__What is needed__: Lift out all lines below that contain "agent".

(Collected data entries)
****

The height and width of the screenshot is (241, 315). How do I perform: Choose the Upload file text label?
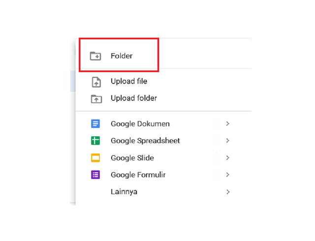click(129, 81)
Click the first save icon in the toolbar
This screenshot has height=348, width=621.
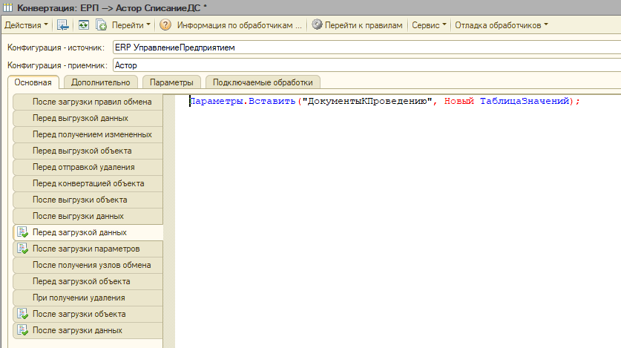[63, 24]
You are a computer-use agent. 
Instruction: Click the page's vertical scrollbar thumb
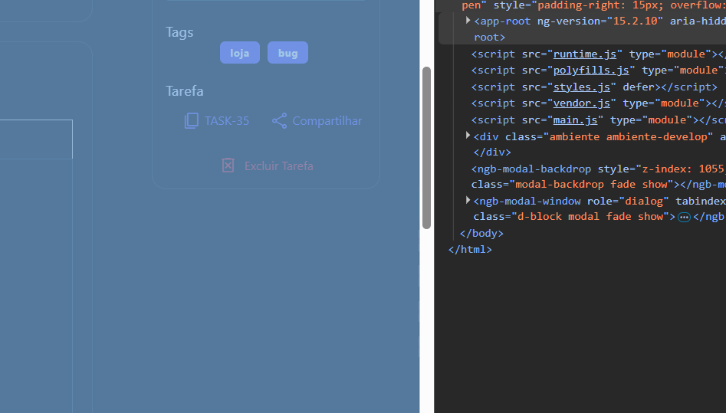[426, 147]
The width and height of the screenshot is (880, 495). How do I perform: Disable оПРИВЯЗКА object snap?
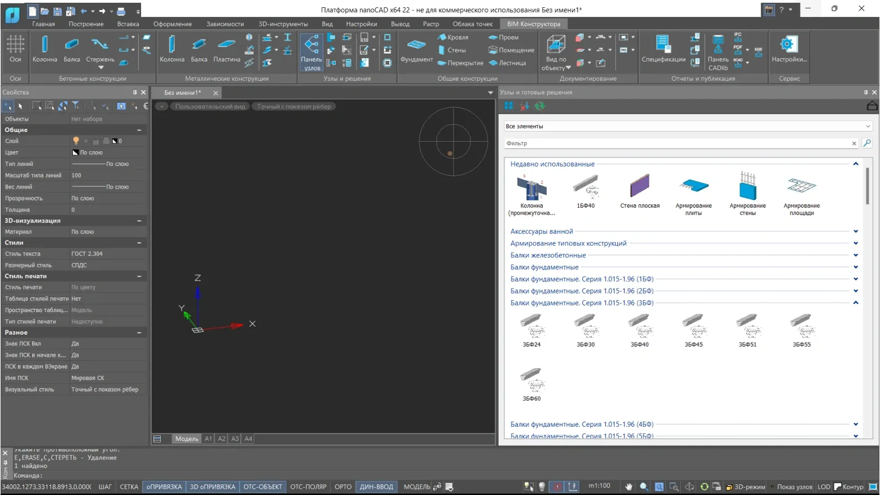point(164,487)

****

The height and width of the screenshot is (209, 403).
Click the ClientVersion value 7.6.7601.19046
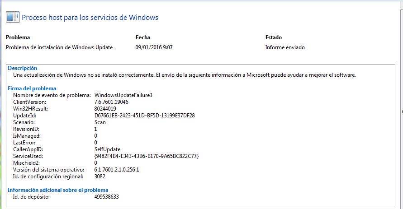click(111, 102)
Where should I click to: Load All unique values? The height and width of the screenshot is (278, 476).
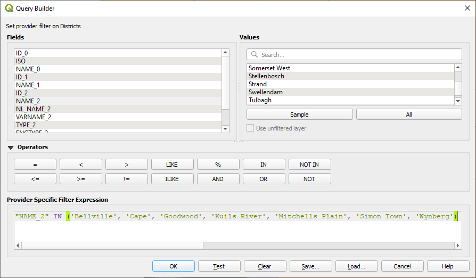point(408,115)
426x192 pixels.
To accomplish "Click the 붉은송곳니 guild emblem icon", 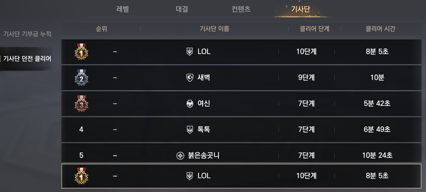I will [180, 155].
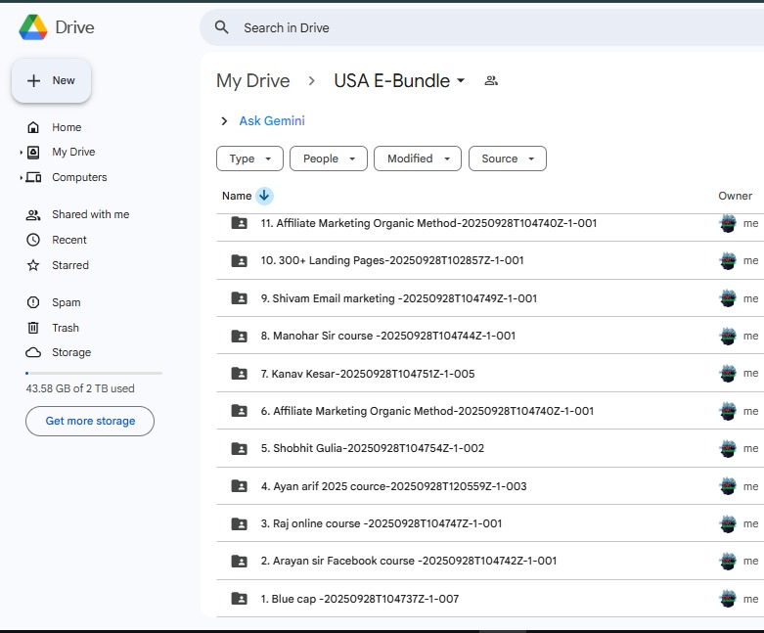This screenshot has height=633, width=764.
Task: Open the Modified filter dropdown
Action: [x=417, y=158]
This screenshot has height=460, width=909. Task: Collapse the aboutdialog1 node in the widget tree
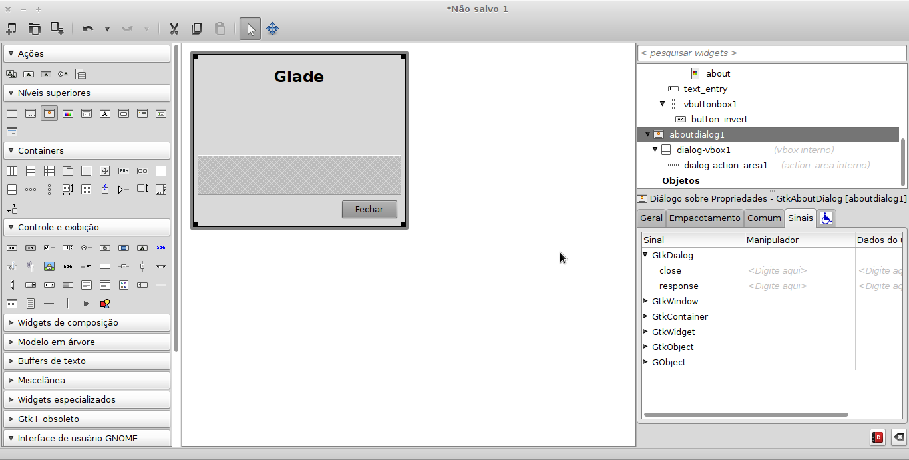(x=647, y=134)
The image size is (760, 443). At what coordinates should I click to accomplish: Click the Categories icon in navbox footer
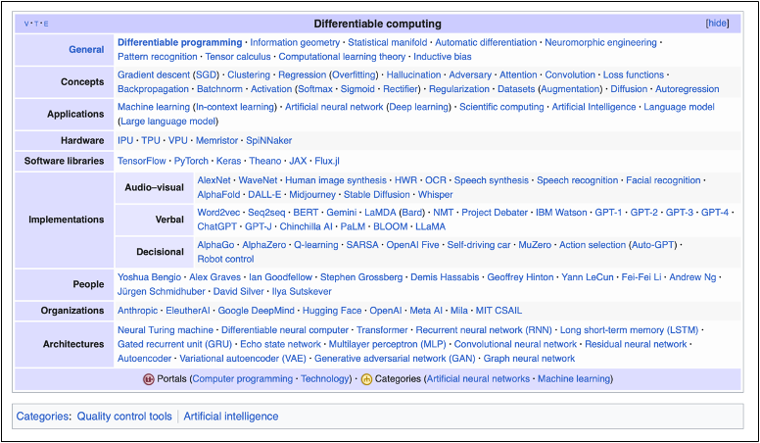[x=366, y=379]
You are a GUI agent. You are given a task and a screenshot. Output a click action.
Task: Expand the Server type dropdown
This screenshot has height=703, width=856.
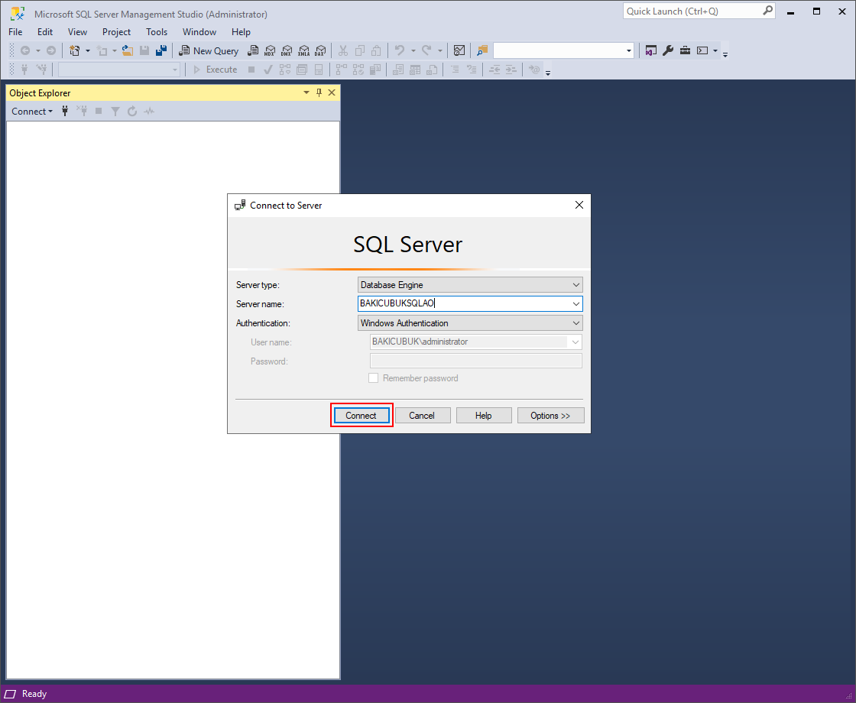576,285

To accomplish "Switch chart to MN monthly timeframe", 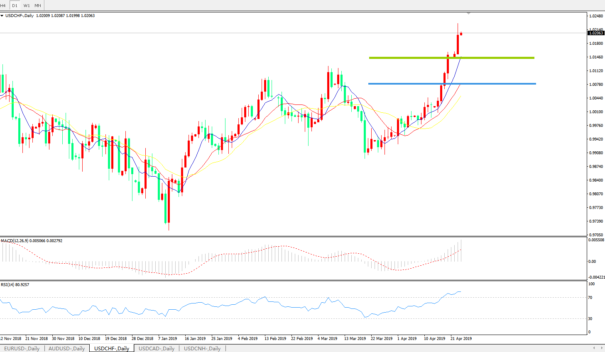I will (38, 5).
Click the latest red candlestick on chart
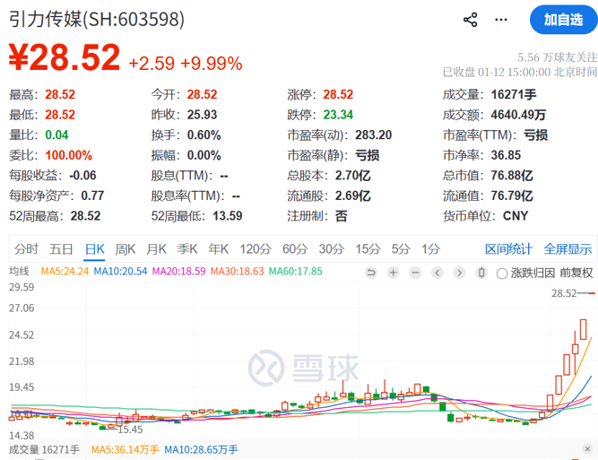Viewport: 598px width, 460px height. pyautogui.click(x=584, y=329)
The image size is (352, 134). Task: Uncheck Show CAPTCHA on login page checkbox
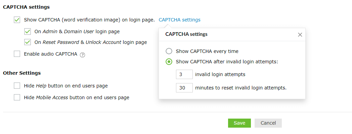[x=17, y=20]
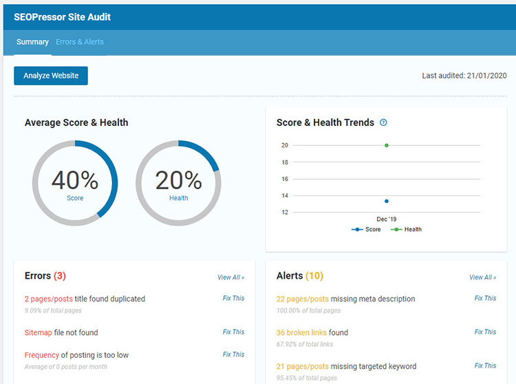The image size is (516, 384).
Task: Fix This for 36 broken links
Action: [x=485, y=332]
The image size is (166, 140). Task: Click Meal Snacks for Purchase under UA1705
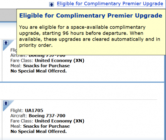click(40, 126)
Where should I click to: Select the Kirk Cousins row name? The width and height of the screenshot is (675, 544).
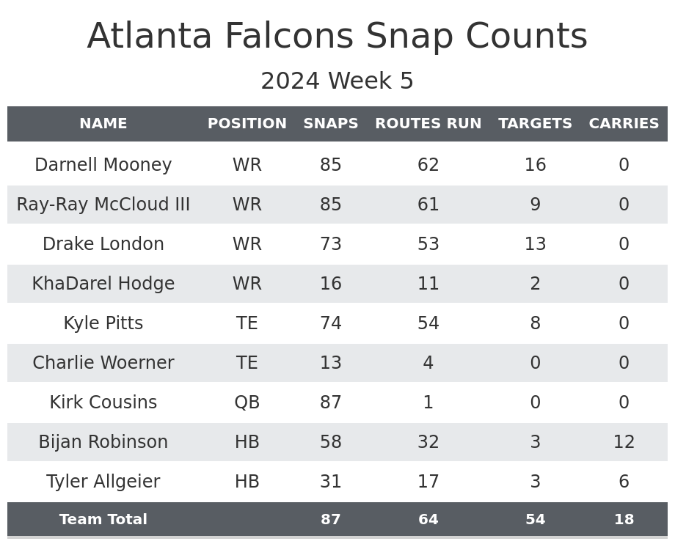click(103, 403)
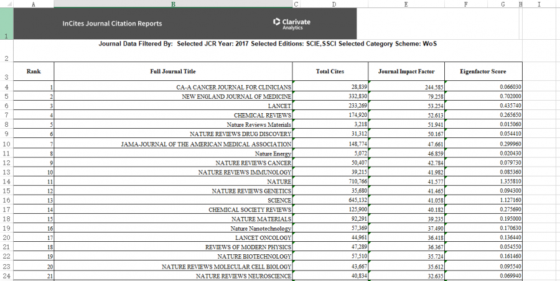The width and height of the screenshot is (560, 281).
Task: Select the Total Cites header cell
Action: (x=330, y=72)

****

__Answer to this exercise__:
You are a computer-use agent. 
You are a GUI agent. You are given a task and a screenshot. Output a click action.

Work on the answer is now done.